14
Yorum
52
Beğeni
5,0
Puan
1142
Okunma

gölgesinde saklandık şiirlerin
yağmur gibi ıslatırdı acılar
balıkcana ağladık suda anlamadılar
dileklerimiz kaydı ellerimizden yıldızların altında
ustaların kaleminden doyamadık şiir okumaya...
hani Dünya şairi diyor ya;
"kimi insan otların, kimi insan balıkların çeşidini bilir;
ben ayrılıkların.
kimi insan ezbere sayar yıldızların adını; ben hasretlerin…"

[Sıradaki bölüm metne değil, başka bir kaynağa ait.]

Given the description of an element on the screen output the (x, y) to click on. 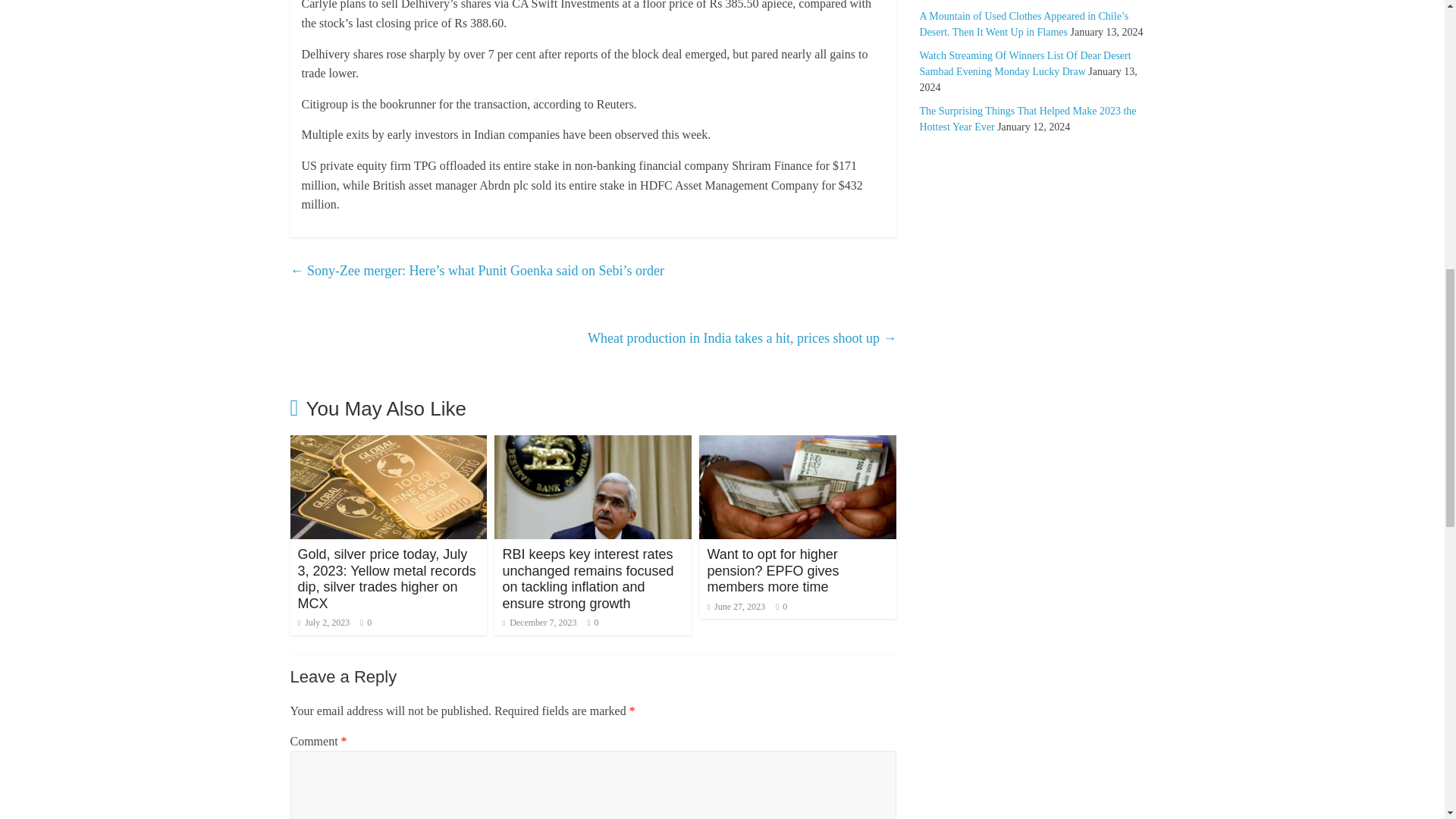
June 27, 2023 (735, 606)
July 2, 2023 (323, 622)
Want to opt for higher pension? EPFO gives members more time (772, 570)
December 7, 2023 (539, 622)
Given the description of an element on the screen output the (x, y) to click on. 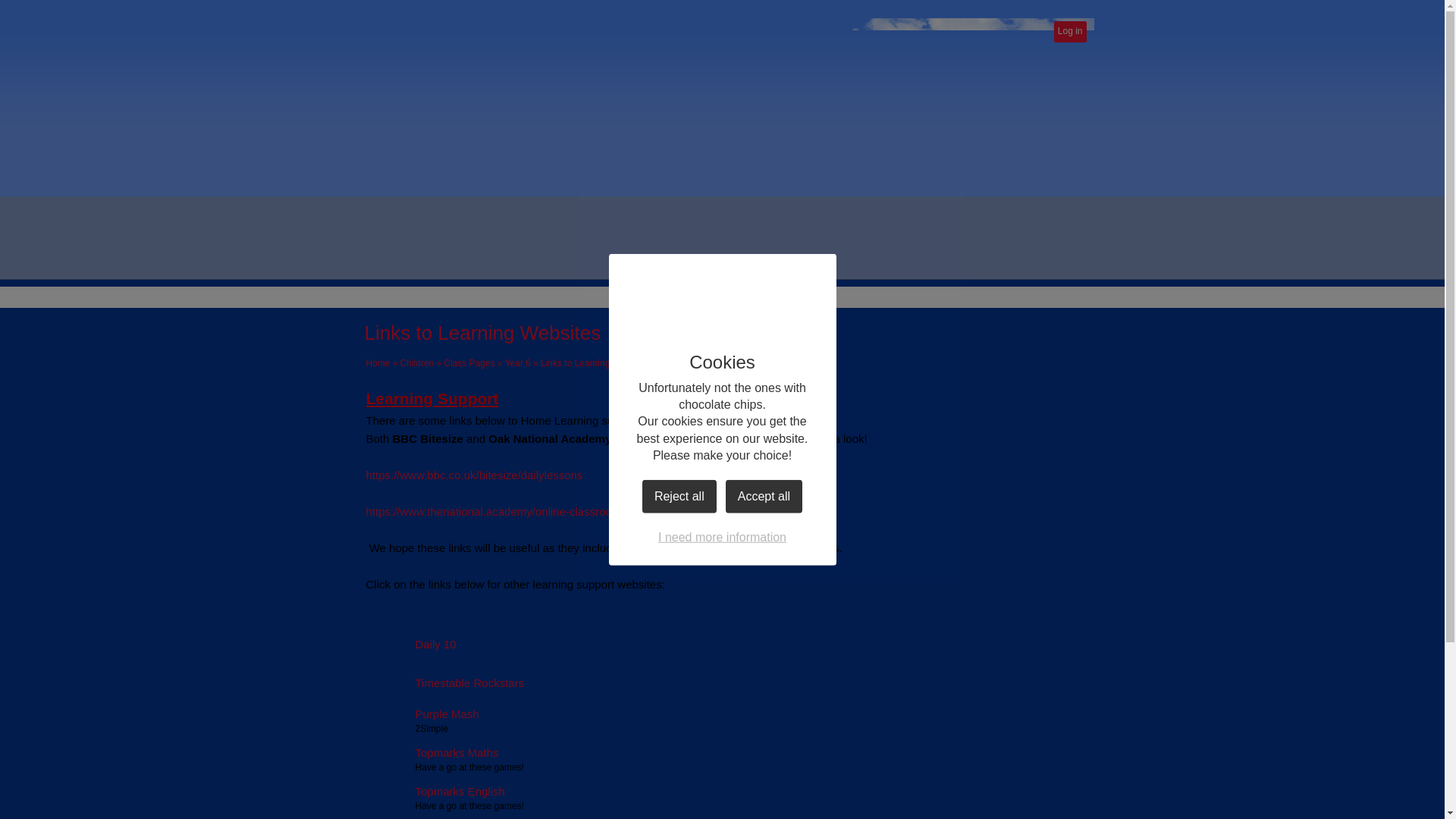
Home Page (1027, 100)
Links to Learning Websites (594, 362)
Home (377, 362)
About Us (535, 257)
Children (416, 362)
Purple Mash (422, 713)
Home (408, 257)
Timestable Rockstars (444, 683)
Topmarks Maths (431, 752)
Key Information (658, 257)
Home Page (1027, 100)
Daily 10 (410, 644)
Log in (1070, 31)
Year 6 (518, 362)
Class Pages (469, 362)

ve Nazım’ın oğlu gibi memleket
her şeye rağmen bilmeli elbet sevmek en güzel haslet
ve sevmek!
bir çiçeğe dokunmak gibi değil ki
elmayı seviyorsan elmanın da seni sevme ihtimali
sevmek aynaya bakmak gibi olmalı
görebiliyorsan eğer sevdiğinin yüzünü kendi yüzünde
ağladığında ağlayıp güldüğünde gülebiliyorsan
çiçek değil yürek bu anlıyorsun değil mi...
ve aşk!
genelde erkek gider
kadın bekler
terk eder
adam gibi olur kadın bazen
kadın olmadan adam olunmadığını bilmeden
insanlık onuru adına
erkek kadın kadar namuslu sever bazende
çünkü acının cinsiyeti yoktu meleklerinde
bazen öylesine şiir düşer insanın gözlerinden..
ve
nasıl anıldıysa adın
imzalarla atıldı adım
bir zamanlar silah gibi yaş döken kadın
yeni gününde karanlık iç savaşın
göz yaşına acıyordu ağlayan bir adamın...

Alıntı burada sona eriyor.